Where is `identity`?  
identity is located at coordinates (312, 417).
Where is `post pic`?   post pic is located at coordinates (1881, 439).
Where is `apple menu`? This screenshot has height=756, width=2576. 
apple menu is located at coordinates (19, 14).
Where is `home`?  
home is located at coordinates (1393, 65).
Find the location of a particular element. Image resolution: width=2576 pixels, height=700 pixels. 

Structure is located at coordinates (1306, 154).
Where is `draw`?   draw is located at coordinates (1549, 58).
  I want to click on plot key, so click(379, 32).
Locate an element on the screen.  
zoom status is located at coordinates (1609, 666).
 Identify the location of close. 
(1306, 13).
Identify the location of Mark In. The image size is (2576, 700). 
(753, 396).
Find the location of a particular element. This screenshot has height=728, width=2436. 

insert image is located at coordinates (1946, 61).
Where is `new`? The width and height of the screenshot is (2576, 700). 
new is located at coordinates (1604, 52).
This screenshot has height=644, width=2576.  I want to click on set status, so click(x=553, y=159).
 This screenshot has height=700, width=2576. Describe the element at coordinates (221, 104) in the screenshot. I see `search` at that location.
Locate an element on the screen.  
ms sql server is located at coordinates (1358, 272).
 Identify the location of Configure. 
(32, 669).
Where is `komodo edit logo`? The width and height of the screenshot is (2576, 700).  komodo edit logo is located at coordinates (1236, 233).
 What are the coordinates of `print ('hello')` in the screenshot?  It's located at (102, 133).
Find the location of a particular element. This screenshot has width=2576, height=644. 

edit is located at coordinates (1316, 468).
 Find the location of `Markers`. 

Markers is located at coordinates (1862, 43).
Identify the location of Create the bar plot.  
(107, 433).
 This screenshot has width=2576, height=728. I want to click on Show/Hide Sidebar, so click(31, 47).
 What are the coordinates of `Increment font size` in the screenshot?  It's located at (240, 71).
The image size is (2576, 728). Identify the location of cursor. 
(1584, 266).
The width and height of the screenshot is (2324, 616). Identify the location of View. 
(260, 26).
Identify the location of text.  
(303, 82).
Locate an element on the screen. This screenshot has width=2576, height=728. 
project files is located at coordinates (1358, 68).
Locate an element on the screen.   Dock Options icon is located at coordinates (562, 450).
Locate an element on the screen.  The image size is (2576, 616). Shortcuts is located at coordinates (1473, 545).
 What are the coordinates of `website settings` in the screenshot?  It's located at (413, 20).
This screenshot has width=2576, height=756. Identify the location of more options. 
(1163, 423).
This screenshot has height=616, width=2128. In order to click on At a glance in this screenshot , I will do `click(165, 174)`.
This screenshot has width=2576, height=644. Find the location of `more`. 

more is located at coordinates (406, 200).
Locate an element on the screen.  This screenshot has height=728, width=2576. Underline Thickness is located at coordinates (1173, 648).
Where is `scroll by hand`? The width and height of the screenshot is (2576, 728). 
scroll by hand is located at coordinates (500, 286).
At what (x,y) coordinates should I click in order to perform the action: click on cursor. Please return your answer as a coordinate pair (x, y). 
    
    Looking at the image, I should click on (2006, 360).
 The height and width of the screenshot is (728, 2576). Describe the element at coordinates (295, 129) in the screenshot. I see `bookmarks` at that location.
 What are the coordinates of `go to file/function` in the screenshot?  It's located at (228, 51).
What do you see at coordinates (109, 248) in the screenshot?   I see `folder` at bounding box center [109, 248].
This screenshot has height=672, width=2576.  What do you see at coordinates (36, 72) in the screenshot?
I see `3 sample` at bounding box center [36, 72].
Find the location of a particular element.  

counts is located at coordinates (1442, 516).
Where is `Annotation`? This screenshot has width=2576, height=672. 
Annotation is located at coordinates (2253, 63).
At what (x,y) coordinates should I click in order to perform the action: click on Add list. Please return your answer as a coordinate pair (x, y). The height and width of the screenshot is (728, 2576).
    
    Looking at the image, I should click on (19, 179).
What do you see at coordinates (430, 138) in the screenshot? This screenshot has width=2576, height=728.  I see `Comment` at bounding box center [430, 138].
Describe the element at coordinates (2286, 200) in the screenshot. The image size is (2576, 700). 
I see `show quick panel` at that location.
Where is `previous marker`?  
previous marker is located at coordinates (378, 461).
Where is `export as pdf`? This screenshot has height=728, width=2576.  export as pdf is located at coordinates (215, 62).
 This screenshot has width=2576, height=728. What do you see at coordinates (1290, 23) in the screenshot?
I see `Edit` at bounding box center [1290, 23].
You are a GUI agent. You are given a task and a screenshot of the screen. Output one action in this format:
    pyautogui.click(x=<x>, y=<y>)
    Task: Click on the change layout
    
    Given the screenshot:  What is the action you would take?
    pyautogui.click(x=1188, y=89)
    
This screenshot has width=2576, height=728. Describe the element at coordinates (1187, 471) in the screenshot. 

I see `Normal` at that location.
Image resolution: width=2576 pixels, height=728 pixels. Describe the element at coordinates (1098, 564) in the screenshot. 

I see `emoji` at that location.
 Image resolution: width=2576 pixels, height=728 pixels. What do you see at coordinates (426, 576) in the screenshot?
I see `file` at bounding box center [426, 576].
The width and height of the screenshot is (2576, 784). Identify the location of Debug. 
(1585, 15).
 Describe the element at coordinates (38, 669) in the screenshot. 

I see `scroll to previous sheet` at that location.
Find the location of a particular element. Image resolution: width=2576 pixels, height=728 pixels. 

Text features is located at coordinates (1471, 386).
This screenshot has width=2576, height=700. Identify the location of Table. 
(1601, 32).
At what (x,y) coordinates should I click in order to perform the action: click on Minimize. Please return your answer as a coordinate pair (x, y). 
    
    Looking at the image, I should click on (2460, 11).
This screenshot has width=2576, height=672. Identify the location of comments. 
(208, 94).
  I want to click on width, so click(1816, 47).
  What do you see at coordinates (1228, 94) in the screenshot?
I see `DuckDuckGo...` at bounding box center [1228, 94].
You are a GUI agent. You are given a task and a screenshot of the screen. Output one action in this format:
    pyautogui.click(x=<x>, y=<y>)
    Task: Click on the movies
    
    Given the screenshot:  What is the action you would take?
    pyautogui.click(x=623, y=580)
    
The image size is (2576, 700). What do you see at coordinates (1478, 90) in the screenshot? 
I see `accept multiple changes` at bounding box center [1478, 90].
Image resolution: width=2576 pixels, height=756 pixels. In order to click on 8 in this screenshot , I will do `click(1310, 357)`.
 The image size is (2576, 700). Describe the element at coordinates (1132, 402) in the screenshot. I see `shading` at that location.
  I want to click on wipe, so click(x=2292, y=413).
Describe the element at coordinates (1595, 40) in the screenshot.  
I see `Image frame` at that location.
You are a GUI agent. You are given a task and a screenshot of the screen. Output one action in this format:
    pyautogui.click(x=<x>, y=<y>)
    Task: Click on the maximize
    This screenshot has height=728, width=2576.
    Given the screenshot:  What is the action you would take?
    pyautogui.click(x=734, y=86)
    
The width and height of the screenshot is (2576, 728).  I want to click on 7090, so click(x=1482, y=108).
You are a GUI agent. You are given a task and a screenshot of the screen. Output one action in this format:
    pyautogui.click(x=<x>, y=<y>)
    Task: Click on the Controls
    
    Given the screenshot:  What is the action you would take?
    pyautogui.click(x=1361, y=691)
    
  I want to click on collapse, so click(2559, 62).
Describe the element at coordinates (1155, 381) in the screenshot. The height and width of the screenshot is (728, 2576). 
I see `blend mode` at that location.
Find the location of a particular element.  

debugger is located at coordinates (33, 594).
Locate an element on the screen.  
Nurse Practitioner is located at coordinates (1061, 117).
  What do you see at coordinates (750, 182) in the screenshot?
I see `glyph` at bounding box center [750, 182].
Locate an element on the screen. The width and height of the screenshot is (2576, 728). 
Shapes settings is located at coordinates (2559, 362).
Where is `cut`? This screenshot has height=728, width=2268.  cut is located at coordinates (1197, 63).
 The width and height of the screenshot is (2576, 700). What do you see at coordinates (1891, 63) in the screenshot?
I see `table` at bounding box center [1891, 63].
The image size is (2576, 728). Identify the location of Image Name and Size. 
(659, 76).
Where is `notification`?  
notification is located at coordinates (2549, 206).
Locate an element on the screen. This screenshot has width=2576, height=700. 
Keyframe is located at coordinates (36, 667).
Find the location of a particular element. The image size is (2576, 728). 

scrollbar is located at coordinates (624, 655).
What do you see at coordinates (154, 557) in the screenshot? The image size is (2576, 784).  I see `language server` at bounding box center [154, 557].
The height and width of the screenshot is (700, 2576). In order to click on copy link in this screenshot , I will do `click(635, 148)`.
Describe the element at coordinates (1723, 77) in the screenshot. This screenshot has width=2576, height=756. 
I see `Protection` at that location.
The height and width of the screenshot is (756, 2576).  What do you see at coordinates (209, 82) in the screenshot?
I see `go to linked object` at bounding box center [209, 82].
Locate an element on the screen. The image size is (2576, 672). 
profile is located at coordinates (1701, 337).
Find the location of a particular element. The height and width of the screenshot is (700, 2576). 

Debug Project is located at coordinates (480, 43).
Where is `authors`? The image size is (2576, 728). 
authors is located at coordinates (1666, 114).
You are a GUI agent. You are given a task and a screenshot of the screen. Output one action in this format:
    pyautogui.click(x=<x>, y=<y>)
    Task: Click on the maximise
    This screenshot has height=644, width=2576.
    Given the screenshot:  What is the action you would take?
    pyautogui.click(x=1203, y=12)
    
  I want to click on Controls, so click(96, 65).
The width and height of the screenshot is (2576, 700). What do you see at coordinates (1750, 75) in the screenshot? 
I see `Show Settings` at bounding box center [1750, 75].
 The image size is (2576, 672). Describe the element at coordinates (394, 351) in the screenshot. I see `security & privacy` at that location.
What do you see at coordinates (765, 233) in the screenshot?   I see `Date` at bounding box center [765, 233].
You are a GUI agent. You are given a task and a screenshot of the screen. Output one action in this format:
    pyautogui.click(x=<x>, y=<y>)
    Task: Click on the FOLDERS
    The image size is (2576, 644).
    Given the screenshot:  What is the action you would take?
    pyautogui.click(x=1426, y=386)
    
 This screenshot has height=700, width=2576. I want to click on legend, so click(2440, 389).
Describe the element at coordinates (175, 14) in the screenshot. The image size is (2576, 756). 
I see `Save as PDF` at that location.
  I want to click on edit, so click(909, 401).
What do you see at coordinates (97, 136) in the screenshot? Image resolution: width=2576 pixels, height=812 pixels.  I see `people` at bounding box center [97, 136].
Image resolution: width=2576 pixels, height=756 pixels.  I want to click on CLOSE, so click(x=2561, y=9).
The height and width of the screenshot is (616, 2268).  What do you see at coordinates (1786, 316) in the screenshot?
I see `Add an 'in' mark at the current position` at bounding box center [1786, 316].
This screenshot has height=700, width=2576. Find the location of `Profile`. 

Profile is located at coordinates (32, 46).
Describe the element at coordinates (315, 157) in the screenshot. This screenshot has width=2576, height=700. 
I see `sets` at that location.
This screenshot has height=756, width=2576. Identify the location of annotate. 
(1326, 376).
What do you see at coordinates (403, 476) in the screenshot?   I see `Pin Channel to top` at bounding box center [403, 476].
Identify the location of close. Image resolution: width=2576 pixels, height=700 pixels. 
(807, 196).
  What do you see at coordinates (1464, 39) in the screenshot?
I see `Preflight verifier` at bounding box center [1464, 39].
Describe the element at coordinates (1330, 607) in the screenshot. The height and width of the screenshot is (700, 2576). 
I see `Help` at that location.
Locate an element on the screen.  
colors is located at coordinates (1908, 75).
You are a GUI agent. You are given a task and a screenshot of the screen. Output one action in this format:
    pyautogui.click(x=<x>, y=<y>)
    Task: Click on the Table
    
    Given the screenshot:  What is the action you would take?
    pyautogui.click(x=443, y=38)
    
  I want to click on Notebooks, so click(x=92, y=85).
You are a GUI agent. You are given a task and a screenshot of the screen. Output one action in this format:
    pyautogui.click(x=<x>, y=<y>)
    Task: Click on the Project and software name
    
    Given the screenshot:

◆ ◆ ◆ ◆

### Was erwartet wird:
Ersetze bitte „particular“ durch „specific“ in den Zeilen, beginnend mit der Zeile, die „has height=728, width=2436.“ enthält, und endend mit der Zeile, die „new is located at coordinates (1604, 52).“ enthält. Gib nur diese Zeilen wieder und lass alles andere darin unverändert.

### Übungsergebnis:
Find the location of a specific element. This screenshot has height=728, width=2436. 

insert image is located at coordinates (1946, 61).
Where is `new`? The width and height of the screenshot is (2576, 700). 
new is located at coordinates (1604, 52).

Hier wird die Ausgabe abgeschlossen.